FIGURE 7. Biological enrichment analysis of the two m6A subgroups based on YTHDC1 expression. (A) Difference in the expression of YTHDC1 between subgroups (Wilcox rank sum test). (B) Different HALLMARKS pathways between distinct subgroups. (C) Different Kyoto Encyclopedia of Genes and Genomes pathways between distinct subgroups. (D) Correlation between the modules from weighted gene co-expression network analysis and YTHDC1 subgroups using spearman analysis. (E) Gene Ontology analysis of yellow module illustrated by bubble plot. (F) Kyoto Encyclopedia of Genes and Genomes analysis of yellow module illustrated by histogram. (G) Violin plot showing the difference in energy metabolism and mitophagy-related pathways between the two subgroups (Wilcox rank sum test). (H) Difference in the expression of mitophagy-related genes between the two subgroups (Wilcox rank sum test). TCA, tricarboxylic acid cycle. *p < 0.05, **p < 0.01, ***p < 0.001.

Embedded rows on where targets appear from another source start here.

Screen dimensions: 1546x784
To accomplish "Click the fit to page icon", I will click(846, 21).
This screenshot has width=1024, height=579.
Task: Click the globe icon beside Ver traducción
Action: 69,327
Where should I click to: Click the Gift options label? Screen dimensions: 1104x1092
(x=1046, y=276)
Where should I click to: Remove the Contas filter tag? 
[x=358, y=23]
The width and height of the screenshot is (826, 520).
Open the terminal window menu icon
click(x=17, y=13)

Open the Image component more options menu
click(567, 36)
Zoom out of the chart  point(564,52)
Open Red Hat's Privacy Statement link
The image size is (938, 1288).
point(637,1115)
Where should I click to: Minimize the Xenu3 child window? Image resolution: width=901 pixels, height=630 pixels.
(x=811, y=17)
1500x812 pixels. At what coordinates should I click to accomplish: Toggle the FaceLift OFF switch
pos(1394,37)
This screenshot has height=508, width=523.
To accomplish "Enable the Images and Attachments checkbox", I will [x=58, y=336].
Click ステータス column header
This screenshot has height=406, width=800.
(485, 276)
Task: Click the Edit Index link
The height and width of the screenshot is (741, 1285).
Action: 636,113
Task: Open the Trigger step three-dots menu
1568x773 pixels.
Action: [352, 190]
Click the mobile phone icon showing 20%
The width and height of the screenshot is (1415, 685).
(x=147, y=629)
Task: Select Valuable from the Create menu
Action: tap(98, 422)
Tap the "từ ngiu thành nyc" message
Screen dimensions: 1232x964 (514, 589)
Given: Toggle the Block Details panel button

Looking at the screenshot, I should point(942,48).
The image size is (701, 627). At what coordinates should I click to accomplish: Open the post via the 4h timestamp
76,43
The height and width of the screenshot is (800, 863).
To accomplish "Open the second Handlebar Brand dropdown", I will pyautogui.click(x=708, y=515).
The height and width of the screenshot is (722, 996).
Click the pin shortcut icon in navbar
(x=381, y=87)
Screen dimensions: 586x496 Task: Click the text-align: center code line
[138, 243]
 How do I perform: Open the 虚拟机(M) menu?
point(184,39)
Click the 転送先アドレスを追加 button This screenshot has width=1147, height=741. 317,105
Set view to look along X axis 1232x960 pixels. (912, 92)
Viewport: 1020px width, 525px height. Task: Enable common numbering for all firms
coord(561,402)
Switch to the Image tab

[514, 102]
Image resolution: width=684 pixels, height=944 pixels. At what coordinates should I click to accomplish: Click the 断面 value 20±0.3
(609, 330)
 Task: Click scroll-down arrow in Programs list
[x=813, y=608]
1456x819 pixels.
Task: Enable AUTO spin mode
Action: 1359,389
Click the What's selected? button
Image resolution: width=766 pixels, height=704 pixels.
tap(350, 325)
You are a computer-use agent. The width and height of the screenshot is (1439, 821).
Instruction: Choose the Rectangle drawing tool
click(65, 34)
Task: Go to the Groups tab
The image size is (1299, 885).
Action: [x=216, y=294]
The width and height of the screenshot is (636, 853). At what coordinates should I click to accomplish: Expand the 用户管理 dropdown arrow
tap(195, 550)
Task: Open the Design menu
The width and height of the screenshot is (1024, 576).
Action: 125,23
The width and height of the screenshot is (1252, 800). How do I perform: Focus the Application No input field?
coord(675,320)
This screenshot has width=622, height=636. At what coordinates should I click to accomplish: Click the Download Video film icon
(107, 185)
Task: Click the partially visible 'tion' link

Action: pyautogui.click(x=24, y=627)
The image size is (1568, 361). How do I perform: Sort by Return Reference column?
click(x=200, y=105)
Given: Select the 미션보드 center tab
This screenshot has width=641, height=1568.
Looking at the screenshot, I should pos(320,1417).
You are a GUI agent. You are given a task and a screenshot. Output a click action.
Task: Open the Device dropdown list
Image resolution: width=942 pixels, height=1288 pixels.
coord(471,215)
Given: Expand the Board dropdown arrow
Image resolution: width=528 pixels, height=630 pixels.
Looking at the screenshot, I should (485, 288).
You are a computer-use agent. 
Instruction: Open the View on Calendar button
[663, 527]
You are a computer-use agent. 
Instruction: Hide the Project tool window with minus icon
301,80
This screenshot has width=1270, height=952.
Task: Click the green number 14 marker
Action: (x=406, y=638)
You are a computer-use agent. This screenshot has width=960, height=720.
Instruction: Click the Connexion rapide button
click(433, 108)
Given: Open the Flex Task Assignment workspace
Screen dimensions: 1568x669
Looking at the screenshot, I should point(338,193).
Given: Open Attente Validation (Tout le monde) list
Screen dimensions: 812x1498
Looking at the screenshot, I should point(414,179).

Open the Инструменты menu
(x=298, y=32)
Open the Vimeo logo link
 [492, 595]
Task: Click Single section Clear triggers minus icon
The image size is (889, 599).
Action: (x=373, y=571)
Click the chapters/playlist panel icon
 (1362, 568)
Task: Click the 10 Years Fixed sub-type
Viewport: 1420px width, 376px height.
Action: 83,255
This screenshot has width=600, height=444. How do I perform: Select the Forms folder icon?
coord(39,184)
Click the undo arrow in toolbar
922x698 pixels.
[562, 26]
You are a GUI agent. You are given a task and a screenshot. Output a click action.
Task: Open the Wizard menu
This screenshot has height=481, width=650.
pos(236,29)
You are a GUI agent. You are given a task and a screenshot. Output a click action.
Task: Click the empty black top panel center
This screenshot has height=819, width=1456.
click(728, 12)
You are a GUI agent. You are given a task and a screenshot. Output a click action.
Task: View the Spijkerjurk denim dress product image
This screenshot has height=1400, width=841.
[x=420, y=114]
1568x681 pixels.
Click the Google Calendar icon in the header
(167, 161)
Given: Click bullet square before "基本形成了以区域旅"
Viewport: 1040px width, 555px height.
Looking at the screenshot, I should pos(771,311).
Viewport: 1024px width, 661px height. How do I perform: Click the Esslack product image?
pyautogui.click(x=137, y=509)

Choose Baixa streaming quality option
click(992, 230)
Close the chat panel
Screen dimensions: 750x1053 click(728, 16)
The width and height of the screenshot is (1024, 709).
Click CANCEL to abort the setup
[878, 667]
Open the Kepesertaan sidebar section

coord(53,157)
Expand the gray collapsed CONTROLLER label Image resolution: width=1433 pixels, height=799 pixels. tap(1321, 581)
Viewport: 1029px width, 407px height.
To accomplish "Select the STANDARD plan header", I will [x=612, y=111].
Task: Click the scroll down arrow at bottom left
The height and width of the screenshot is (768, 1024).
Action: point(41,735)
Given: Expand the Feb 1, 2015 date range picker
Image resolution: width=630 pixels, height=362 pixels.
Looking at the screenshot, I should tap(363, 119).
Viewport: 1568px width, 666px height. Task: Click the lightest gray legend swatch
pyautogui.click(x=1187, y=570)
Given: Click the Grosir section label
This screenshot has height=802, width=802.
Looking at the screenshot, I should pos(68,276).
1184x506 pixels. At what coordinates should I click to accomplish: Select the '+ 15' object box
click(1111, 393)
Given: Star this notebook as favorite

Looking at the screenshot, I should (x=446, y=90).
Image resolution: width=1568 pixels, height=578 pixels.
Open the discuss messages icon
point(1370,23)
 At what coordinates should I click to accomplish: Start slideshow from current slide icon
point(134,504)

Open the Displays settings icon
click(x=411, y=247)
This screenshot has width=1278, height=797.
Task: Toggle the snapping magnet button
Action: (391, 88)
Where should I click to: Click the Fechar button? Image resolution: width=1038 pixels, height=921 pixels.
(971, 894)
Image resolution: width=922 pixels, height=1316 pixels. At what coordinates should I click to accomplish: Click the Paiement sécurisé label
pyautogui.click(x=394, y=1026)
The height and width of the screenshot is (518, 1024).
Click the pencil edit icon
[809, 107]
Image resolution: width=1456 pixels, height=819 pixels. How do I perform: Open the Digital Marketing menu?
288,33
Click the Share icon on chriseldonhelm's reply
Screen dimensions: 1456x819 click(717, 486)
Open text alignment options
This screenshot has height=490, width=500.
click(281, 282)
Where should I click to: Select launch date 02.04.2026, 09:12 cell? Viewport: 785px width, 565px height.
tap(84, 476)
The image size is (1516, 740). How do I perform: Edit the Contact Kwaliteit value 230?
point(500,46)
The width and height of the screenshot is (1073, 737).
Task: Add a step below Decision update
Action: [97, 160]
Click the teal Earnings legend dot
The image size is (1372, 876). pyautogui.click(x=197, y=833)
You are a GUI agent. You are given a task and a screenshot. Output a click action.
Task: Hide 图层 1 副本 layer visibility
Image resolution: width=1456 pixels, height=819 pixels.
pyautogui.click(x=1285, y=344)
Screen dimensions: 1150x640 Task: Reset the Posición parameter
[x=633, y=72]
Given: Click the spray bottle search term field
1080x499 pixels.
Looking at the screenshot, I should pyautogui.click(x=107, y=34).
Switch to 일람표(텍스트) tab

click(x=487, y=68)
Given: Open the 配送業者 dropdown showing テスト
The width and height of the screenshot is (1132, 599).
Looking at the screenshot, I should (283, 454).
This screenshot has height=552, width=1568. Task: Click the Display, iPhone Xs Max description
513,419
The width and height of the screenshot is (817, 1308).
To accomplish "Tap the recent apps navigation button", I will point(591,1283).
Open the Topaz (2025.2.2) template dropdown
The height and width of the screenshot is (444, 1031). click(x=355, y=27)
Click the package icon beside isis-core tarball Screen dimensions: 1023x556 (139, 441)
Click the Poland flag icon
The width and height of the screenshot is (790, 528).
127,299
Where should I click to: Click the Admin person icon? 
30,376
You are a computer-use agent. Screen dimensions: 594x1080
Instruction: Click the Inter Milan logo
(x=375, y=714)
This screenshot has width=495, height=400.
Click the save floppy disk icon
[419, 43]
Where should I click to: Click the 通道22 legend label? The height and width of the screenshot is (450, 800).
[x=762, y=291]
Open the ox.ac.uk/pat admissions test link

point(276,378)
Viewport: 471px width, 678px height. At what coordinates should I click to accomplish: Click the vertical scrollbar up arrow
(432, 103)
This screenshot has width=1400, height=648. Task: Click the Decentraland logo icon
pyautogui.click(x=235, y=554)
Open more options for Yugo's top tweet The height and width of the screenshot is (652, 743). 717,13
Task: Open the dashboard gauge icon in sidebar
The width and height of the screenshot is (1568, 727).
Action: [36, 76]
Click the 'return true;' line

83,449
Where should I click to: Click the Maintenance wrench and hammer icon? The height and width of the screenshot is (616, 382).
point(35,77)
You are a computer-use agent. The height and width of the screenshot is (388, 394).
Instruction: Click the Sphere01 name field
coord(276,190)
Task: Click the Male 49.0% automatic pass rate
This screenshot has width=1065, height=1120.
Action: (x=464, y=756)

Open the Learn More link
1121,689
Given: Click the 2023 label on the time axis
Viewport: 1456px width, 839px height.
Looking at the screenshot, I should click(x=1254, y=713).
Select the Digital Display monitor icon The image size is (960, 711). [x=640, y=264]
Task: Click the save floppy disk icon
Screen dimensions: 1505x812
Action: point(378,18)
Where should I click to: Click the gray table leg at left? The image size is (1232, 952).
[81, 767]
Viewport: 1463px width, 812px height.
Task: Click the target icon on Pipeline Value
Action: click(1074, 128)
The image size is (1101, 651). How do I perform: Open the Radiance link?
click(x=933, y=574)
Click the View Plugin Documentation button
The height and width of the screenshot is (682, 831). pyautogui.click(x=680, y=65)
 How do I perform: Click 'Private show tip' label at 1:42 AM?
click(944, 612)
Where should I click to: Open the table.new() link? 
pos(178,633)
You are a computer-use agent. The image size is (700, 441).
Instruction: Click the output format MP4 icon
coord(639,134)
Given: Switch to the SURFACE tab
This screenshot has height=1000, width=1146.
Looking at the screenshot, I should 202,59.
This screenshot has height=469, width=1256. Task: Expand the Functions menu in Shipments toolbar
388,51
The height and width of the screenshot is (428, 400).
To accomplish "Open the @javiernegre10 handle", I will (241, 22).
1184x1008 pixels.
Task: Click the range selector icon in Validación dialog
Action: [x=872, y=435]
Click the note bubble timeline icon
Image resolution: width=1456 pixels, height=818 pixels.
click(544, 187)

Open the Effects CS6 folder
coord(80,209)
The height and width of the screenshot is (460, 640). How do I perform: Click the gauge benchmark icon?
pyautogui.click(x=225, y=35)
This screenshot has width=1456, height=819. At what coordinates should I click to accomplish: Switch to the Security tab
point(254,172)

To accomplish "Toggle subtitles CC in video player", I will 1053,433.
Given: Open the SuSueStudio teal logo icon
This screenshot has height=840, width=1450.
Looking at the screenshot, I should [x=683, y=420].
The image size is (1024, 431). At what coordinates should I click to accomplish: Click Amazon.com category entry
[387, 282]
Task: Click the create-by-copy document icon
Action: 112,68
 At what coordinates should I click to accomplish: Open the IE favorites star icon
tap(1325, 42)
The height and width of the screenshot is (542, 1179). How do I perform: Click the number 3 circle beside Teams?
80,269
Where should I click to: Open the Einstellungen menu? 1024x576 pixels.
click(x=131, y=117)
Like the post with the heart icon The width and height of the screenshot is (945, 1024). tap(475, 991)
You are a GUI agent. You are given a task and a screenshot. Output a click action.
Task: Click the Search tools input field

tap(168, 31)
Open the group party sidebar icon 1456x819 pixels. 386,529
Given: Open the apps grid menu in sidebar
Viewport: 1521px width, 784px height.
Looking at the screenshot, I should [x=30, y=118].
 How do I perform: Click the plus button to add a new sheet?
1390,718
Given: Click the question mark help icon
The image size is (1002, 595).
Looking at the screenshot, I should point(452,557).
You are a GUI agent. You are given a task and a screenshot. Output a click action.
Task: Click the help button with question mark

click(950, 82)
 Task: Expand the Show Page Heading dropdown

Then, WGCNA was performed to identify the YTHDC1-related hub module in HCM. Among the six modules, the yellow one was determined to be most significantly correlated with YTHDC1 subgroups (Cor = 0.55, p < 0.001) (Figure 7D). The most enriched pathway from GO analysis was generation of precursor metabolites and energy, consistent with the results from GSVA (Figure 7E). Likewise, KEGG analysis draw similar results with HIF-1 signaling pathway, carbon metabolism and glycolysis-gluconeogenesis being the top three significant pathways (Figure 7F).

In order to further explore the role of YTHDC1 in energy metabolism of HCM cardiac tissues, ssGSEA was used and six pathways involving glycolysis, fatty acid β oxidation, TCA cycle and respiratory electron transport were compared between the two subgroups. The results turned out that propionyl−CoA catabolism (part of fatty acid β oxidation), TCA cycle and respiratory electron transport were less enriched in the subgroup with higher YTHDC1, consistent with the above results. Since mitochondria are the core site of energy metabolism, mitophagy was then assessed between the two subgroups. A total of 14 mitophagy-related genes were differentially expressed based on YTHDC1 expression and PINK1-PRKN mediated mitophagy was less enriched in high YTHDC1 subgroup (Figures 7G,H). These results suggested that YTHDC1 may influence mitophagy and energy metabolism in HCM cardiac tissues.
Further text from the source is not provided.